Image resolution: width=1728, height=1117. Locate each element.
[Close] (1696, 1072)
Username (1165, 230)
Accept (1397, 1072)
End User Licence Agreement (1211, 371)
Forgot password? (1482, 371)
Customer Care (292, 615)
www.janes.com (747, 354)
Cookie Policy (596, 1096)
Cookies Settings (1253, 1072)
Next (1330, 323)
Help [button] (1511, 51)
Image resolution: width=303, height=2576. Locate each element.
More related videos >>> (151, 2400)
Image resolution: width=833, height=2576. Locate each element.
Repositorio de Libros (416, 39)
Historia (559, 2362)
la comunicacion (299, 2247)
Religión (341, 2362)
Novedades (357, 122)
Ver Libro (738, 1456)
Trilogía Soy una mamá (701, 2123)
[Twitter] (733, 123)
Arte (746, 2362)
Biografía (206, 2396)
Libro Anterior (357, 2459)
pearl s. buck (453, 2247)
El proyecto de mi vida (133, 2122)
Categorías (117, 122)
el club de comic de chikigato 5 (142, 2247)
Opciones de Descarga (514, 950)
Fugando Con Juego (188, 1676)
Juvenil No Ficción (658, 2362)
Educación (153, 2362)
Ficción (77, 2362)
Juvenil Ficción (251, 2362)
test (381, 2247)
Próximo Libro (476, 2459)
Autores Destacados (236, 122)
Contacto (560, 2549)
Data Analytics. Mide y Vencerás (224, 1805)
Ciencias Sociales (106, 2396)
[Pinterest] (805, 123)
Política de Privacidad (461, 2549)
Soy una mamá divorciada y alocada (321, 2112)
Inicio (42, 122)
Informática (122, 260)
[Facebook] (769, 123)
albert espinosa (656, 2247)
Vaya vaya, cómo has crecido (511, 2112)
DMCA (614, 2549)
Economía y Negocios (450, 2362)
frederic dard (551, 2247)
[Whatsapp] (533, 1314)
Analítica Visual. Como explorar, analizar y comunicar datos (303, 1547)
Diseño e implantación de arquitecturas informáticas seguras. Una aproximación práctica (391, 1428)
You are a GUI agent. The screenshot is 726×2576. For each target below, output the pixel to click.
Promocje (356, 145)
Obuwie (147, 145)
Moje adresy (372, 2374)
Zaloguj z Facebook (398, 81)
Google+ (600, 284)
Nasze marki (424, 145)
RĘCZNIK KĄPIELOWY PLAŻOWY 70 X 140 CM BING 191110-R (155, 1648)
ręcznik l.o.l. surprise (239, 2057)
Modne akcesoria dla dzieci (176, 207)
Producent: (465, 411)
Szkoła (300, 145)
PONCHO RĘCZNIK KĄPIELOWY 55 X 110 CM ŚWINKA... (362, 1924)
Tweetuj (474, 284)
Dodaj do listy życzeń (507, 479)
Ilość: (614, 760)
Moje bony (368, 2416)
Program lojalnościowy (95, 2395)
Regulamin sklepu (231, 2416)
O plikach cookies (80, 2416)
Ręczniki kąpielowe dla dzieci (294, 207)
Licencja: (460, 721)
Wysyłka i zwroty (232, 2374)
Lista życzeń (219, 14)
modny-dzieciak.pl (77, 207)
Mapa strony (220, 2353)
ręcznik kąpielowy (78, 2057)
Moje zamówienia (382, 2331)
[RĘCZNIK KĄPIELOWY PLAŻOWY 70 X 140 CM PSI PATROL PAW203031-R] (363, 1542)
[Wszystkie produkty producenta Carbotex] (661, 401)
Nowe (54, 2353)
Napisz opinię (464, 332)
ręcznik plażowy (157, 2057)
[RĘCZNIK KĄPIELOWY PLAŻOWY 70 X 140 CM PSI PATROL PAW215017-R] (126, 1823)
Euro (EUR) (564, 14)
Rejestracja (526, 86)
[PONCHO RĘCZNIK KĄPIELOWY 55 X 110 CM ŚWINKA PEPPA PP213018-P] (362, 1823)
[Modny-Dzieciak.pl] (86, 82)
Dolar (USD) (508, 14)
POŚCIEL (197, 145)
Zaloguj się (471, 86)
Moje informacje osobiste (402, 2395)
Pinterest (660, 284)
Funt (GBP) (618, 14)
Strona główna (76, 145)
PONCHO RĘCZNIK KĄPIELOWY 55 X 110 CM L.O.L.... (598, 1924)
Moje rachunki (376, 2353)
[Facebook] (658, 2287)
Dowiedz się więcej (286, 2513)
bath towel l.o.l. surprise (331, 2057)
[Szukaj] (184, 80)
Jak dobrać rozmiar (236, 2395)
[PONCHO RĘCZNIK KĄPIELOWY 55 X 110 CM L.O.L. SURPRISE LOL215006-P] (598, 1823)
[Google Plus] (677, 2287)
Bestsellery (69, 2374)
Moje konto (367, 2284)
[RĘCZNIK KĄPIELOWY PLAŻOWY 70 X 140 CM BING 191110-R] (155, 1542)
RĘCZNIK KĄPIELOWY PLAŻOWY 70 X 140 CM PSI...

WORK TO BE COMPLETED:
Type out the entire listing again, matching every line exactly.

WRITTEN SOLUTION:
Image resolution: width=1728, height=1117. Locate each element.
[Close] (1696, 1072)
Username (1165, 230)
Accept (1397, 1072)
End User Licence Agreement (1211, 371)
Forgot password? (1482, 371)
Customer Care (292, 615)
www.janes.com (747, 354)
Cookie Policy (596, 1096)
Cookies Settings (1253, 1072)
Next (1330, 323)
Help [button] (1511, 51)
Image resolution: width=303, height=2576. Locate each element.
More related videos >>> (151, 2400)
Image resolution: width=833, height=2576. Locate each element.
Repositorio de Libros (416, 39)
Historia (559, 2362)
la comunicacion (299, 2247)
Religión (341, 2362)
Novedades (357, 122)
Ver Libro (738, 1456)
Trilogía Soy una mamá (701, 2123)
[Twitter] (733, 123)
Arte (746, 2362)
Biografía (206, 2396)
Libro Anterior (357, 2459)
pearl s. buck (453, 2247)
El proyecto de mi vida (133, 2122)
Categorías (117, 122)
el club de comic de chikigato 5 (142, 2247)
Opciones de Descarga (514, 950)
Fugando Con Juego (188, 1676)
Juvenil No Ficción (658, 2362)
Educación (153, 2362)
Ficción (77, 2362)
Juvenil Ficción (251, 2362)
test (381, 2247)
Próximo Libro (476, 2459)
Autores Destacados (236, 122)
Contacto (560, 2549)
Data Analytics. Mide y Vencerás (224, 1805)
Ciencias Sociales (106, 2396)
[Pinterest] (805, 123)
Política de Privacidad (461, 2549)
Soy una mamá divorciada y alocada (321, 2112)
Inicio (42, 122)
Informática (122, 260)
[Facebook] (769, 123)
albert espinosa (656, 2247)
Vaya vaya, cómo has crecido (511, 2112)
DMCA (614, 2549)
Economía y Negocios (450, 2362)
frederic dard (551, 2247)
[Whatsapp] (533, 1314)
Analítica Visual. Como explorar, analizar y comunicar datos (303, 1547)
Diseño e implantación de arquitecturas informáticas seguras. Una aproximación práctica (391, 1428)
You are a GUI agent. The screenshot is 726×2576. For each target below, output the pixel to click.
Promocje (356, 145)
Obuwie (147, 145)
Moje adresy (372, 2374)
Zaloguj z Facebook (398, 81)
Google+ (600, 284)
Nasze marki (424, 145)
RĘCZNIK KĄPIELOWY PLAŻOWY 70 X 140 CM BING 191110-R (155, 1648)
ręcznik l.o.l. surprise (239, 2057)
Modne akcesoria dla dzieci (176, 207)
Producent: (465, 411)
Szkoła (300, 145)
PONCHO RĘCZNIK KĄPIELOWY 55 X 110 CM ŚWINKA... (362, 1924)
Tweetuj (474, 284)
Dodaj do listy życzeń (507, 479)
Ilość: (614, 760)
Moje bony (368, 2416)
Program lojalnościowy (95, 2395)
Regulamin sklepu (231, 2416)
O plikach cookies (80, 2416)
Ręczniki kąpielowe dla dzieci (294, 207)
Licencja: (460, 721)
Wysyłka i zwroty (232, 2374)
Lista życzeń (219, 14)
modny-dzieciak.pl (77, 207)
Mapa strony (220, 2353)
ręcznik kąpielowy (78, 2057)
Moje zamówienia (382, 2331)
[RĘCZNIK KĄPIELOWY PLAŻOWY 70 X 140 CM PSI PATROL PAW203031-R] (363, 1542)
[Wszystkie produkty producenta Carbotex] (661, 401)
Nowe (54, 2353)
Napisz opinię (464, 332)
ręcznik plażowy (157, 2057)
[RĘCZNIK KĄPIELOWY PLAŻOWY 70 X 140 CM PSI PATROL PAW215017-R] (126, 1823)
Euro (EUR) (564, 14)
Rejestracja (526, 86)
[PONCHO RĘCZNIK KĄPIELOWY 55 X 110 CM ŚWINKA PEPPA PP213018-P] (362, 1823)
[Modny-Dzieciak.pl] (86, 82)
Dolar (USD) (508, 14)
POŚCIEL (197, 145)
Zaloguj się (471, 86)
Moje informacje osobiste (402, 2395)
Pinterest (660, 284)
Funt (GBP) (618, 14)
Strona główna (76, 145)
PONCHO RĘCZNIK KĄPIELOWY 55 X 110 CM L.O.L.... (598, 1924)
Moje rachunki (376, 2353)
[Facebook] (658, 2287)
Dowiedz się więcej (286, 2513)
bath towel l.o.l. surprise (331, 2057)
[Szukaj] (184, 80)
Jak dobrać rozmiar (236, 2395)
[PONCHO RĘCZNIK KĄPIELOWY 55 X 110 CM L.O.L. SURPRISE LOL215006-P] (598, 1823)
[Google Plus] (677, 2287)
Bestsellery (69, 2374)
Moje konto (367, 2284)
[RĘCZNIK KĄPIELOWY PLAŻOWY 70 X 140 CM BING 191110-R] (155, 1542)
RĘCZNIK KĄPIELOWY PLAŻOWY 70 X 140 CM PSI...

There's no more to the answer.